ACTIVITY: Repeat the entries exactly as they stand.

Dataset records

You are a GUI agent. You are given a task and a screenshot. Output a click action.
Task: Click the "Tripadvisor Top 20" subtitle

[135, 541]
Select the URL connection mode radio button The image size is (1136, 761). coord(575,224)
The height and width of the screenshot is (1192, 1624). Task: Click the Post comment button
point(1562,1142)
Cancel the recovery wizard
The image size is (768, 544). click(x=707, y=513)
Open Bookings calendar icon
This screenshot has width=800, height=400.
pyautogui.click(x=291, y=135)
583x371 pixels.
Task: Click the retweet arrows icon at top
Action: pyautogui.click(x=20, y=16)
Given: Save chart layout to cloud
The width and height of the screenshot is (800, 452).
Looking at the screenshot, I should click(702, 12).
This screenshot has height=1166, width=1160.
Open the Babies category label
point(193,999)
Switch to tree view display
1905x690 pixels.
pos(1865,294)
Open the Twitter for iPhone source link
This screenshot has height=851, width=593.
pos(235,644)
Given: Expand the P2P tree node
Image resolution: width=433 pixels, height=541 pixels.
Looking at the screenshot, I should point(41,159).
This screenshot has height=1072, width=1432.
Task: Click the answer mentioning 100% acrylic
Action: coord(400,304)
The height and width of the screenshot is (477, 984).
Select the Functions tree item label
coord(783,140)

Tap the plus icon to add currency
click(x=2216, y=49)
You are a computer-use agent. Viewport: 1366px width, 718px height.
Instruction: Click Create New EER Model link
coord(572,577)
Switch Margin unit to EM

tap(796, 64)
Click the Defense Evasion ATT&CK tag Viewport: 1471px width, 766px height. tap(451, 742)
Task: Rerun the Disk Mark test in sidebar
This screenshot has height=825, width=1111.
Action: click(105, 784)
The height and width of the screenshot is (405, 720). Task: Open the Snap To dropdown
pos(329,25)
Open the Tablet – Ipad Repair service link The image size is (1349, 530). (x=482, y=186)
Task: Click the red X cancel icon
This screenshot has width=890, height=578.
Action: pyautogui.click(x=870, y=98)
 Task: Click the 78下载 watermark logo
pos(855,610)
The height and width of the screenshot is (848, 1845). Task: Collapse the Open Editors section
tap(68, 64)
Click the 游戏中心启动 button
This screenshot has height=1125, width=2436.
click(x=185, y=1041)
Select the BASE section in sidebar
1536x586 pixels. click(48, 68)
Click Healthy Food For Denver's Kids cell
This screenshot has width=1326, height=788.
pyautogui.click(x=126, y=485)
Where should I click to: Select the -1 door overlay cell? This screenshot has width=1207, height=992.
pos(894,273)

TASK RESULT:
You are a GUI agent. You are given a task and a screenshot. Output a click action.
Task: Click the "Tripadvisor Top 20" subtitle

[135, 541]
Select the URL connection mode radio button The image size is (1136, 761). coord(575,224)
The height and width of the screenshot is (1192, 1624). Task: Click the Post comment button
point(1562,1142)
Cancel the recovery wizard
The image size is (768, 544). click(x=707, y=513)
Open Bookings calendar icon
This screenshot has width=800, height=400.
pyautogui.click(x=291, y=135)
583x371 pixels.
Task: Click the retweet arrows icon at top
Action: pyautogui.click(x=20, y=16)
Given: Save chart layout to cloud
The width and height of the screenshot is (800, 452).
Looking at the screenshot, I should click(702, 12).
This screenshot has height=1166, width=1160.
Open the Babies category label
point(193,999)
Switch to tree view display
1905x690 pixels.
pos(1865,294)
Open the Twitter for iPhone source link
This screenshot has height=851, width=593.
pos(235,644)
Given: Expand the P2P tree node
Image resolution: width=433 pixels, height=541 pixels.
Looking at the screenshot, I should point(41,159).
This screenshot has height=1072, width=1432.
Task: Click the answer mentioning 100% acrylic
Action: coord(400,304)
The height and width of the screenshot is (477, 984).
Select the Functions tree item label
coord(783,140)

Tap the plus icon to add currency
click(x=2216, y=49)
You are a computer-use agent. Viewport: 1366px width, 718px height.
Instruction: Click Create New EER Model link
coord(572,577)
Switch Margin unit to EM

tap(796, 64)
Click the Defense Evasion ATT&CK tag Viewport: 1471px width, 766px height. tap(451, 742)
Task: Rerun the Disk Mark test in sidebar
This screenshot has height=825, width=1111.
Action: click(105, 784)
The height and width of the screenshot is (405, 720). Task: Open the Snap To dropdown
pos(329,25)
Open the Tablet – Ipad Repair service link The image size is (1349, 530). (x=482, y=186)
Task: Click the red X cancel icon
This screenshot has width=890, height=578.
Action: pyautogui.click(x=870, y=98)
 Task: Click the 78下载 watermark logo
pos(855,610)
The height and width of the screenshot is (848, 1845). Task: Collapse the Open Editors section
tap(68, 64)
Click the 游戏中心启动 button
This screenshot has height=1125, width=2436.
click(x=185, y=1041)
Select the BASE section in sidebar
1536x586 pixels. click(48, 68)
Click Healthy Food For Denver's Kids cell
This screenshot has width=1326, height=788.
pyautogui.click(x=126, y=485)
Where should I click to: Select the -1 door overlay cell? This screenshot has width=1207, height=992.
pos(894,273)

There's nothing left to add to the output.